** Work to complete **
Copy the data verbatim from the start through the line containing "Action: click(9, 133)", including that line.

## BEGIN Data section

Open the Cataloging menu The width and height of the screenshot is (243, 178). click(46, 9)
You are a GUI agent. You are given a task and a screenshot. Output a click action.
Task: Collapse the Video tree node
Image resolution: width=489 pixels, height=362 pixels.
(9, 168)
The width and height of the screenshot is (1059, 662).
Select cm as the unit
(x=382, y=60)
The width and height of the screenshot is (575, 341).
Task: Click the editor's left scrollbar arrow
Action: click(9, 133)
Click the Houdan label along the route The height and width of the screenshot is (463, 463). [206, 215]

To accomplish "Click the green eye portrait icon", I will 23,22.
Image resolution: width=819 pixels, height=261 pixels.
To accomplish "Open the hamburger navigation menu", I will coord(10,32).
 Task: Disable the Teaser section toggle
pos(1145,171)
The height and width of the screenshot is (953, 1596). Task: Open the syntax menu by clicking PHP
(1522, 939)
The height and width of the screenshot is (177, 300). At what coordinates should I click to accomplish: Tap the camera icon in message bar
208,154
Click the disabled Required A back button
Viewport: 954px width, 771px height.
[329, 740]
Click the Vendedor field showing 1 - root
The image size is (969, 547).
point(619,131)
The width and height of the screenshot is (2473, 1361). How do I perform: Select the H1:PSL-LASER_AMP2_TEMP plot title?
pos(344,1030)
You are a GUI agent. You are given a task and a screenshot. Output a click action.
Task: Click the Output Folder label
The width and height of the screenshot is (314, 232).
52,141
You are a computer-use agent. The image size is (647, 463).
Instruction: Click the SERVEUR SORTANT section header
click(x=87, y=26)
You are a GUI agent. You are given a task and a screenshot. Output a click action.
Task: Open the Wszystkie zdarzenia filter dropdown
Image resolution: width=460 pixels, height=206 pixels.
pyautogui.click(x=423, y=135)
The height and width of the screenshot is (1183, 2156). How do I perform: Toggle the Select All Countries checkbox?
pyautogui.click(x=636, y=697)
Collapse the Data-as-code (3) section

## END Data section

** The reply **
Open the Cataloging menu The width and height of the screenshot is (243, 178). click(46, 9)
You are a GUI agent. You are given a task and a screenshot. Output a click action.
Task: Collapse the Video tree node
Image resolution: width=489 pixels, height=362 pixels.
(9, 168)
The width and height of the screenshot is (1059, 662).
Select cm as the unit
(x=382, y=60)
The width and height of the screenshot is (575, 341).
Task: Click the editor's left scrollbar arrow
Action: click(9, 133)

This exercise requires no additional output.